When Kate wokeup the next morning, her eyes opened, and her brain clicked on. To think that the two recent murders of Candy and Paula were connected to the death of Sally on her bike was something completely different. And it surprised Kate that the killer had positioned Candy’s body near Sally’s crime scene. Was that deliberate or accidental? Were there two killers?

At the same time, Kate wondered how much of Candy’s death scene was a copycat of Sally’s, and how much might be that the killer had seen Candy and Paula at Sally’s crime scene and had chosen his next victim then. Just so many options. She bolted out of bed and dressed quickly, realizing again that she still didn’t have any groceries and couldn’t keep existing on the leftovers from Simon.

She walked to work, her steps rapid and purposeful. Her mind buzzed with possible connections, possible links. But she needed to track them down and see if she could toss some of them out. Maybe if she got lucky, another autopsy would have been completed by now.

She thought about turning around, grabbing her vehicle, and heading up to the morgue, but changed her mind, as she should wait until the coroner came back with his reports for her. She stopped, picked up one more of those absolutely lovely pretzels that she really shouldn’t be eating all the time, and carried it into the station, still warm and steaming.

Grabbing some coffee, she sat down at her desk and brought up her emails. No autopsy report. It wasn’t even eight o’clock, so it was early yet. With her notepad, she wrote down all the possible scenarios she could come up with. Then she set up some searches. Way more computing power should be here than there was, but she would do what she could. She wondered if their analyst, Reese, had bigger and better tools at her disposal. Kate needed to remember to ask that of someone later.

Right now she started searching for more history on these bullying kids and then brought up anything that looked like UBC complaints in the local media. She was still trying to sort through the last cyclist-related accidents that had happened in the previous ten years in that same area, then widened the search to include a ten-block radius.

She wasn’t even sure what she was looking for, just a connection. The fact that she had a second ice-bullet victim now at the same intersection within four days—not one year later—meant something different was going on. That it was connected to these students was something else again. She just didn’t know quite what it was. Her computer hummed along steadily, as she wrote down notes.

When Rodney walked in, he stopped and looked at her. “Stop being so damn early all the time.”

“I woke up with my mind buzzing. I need to get some of this down on paper and rule out some of these scenarios.”

“Run them past me because I’m feeling like my brain is dead.” He went and got coffee, then sat beside her, as she went over her notes. “Yeah.” He contemplated her list of potential scenarios in front of her. “The connects are just pretty slim, don’t you think?”

“It’s possible the killer was watching the chaos after Sally, the first woman, died at that intersection recently. Maybe he saw Candy there.

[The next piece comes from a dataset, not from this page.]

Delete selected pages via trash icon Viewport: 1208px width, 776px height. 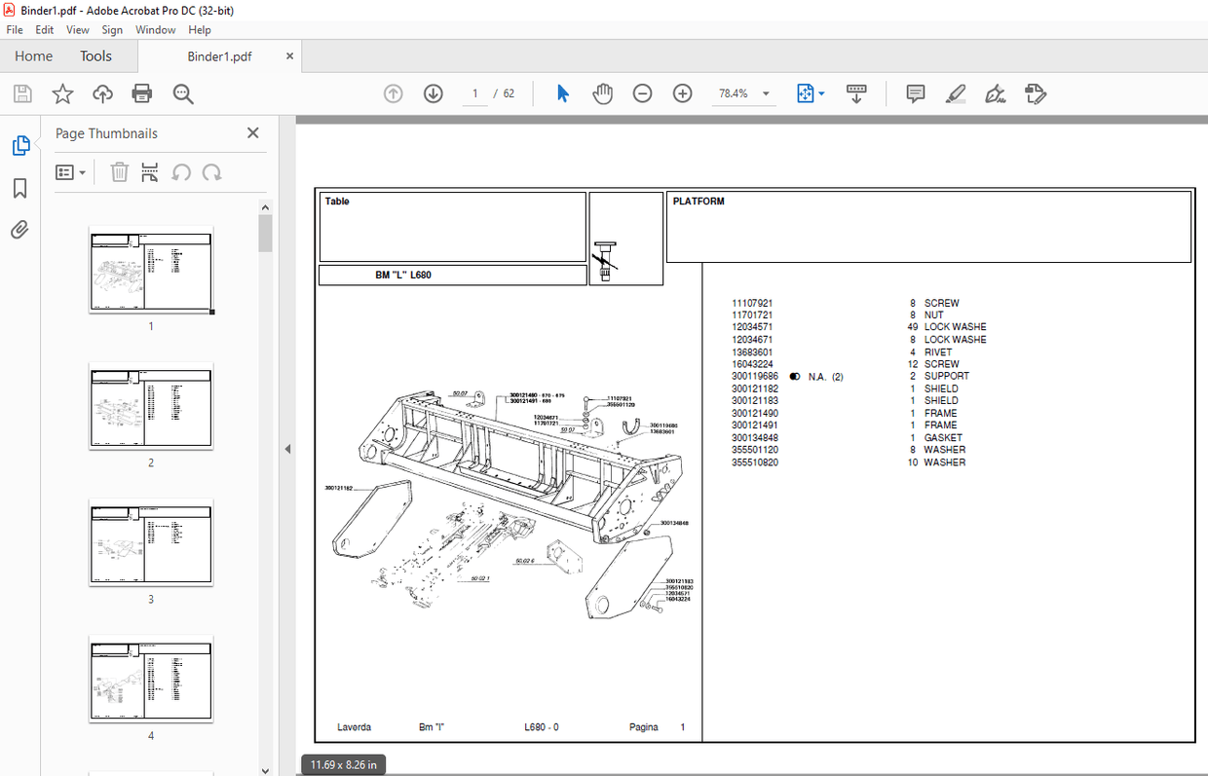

Maybe he saw the whole group of bullies, and they did something that pissed him off. I mean, they’re the kind of people who piss everyone off. They are callous and inconsiderate. They don’t give a damn about anyone else. For all we know, they may have laughed at our killer or something.” She was warming to the theory now. “Given the bullies penchant for pushing and hurting the disabled, what if our potential killer is in that group?”

Rodney turned and looked at her with respect. “Interesting notion.” He nodded.

“Not impossible, anyway,” she said.

“Sure, it’s a bit of a reach, but this kind of a killing is also distant. Or is this true for these ice-bullet pistols?” He swung over to his desk and punched in a speed-dial number. “Hey, Reese. Quick question. Are ice-bullet pistols long range or short?” He waited while keys clicked in the, background then nodded. “Thanks.”

“Wait,” Kate called out. “Ask her what her workload looks like?”

Rodney laughed. “Did you hear that?” he asked Reese. He paused. “Got it.” He hung up and swung around in his chair to face Kate. “She says heaped. If it’s important, she’ll get to your stuff fast. If not…”

Kate grimaced. “By that time, I’ll have slogged through it myself.”

“Impatient little devil, aren’t you?” Rodney laughed.

Kate waved him off. “What about the range of the ice-bullet gun?”

“Depends on the delivery mechanism used.”

“Of course,” Kate groaned, then motioned him over to her and her list again.

He pointed at one of her items. “But why are the dead cyclists always women?”

“I don’t know, unless of course a woman disabled our killer, our fictional killer, and put him on this revenge path.”

“It’s possible.” He nodded. “But…hmm. Let me check those witness photographs and see if anybody was obviously disabled. Like crutches, walkers, canes. Do you remember talking to anybody with a limp? Was anybody there missing a limb? Or had an obvious facial deformity?”

Kate shook her head. “Nobody immediately comes to mind, but I was more interested in their faces for ID confirmation purposes. You look at the photos, while I keep running this down.”

He nodded and swung his chair over to his computer. “I guess we don’t have anything on that kid Brandon, do we?”

“No, he’s at home, promising to stay in town.”

“Do we believe that?”

“Yes.”

“He probably will. He can’t take a chance of getting kicked out of the university.”